Quote the items from the line with "coordinates (122, 386)." up to and including the line with "Describe the element", word for word.

STORED DATA -
———
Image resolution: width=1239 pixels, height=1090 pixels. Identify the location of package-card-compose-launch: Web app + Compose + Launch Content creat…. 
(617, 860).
———
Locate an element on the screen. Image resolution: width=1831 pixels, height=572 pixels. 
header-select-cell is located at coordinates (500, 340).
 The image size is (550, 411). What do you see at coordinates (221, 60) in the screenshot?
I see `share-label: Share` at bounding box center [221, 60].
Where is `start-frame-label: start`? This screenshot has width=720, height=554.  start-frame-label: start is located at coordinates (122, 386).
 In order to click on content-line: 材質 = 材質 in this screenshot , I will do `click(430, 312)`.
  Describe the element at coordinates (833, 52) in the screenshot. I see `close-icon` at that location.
———
RESULT FOR THIS TASK -
Where is `start-frame-label: start`? This screenshot has width=720, height=554.  start-frame-label: start is located at coordinates (122, 386).
 In order to click on content-line: 材質 = 材質 in this screenshot , I will do `click(430, 312)`.
  Describe the element at coordinates (833, 52) in the screenshot. I see `close-icon` at that location.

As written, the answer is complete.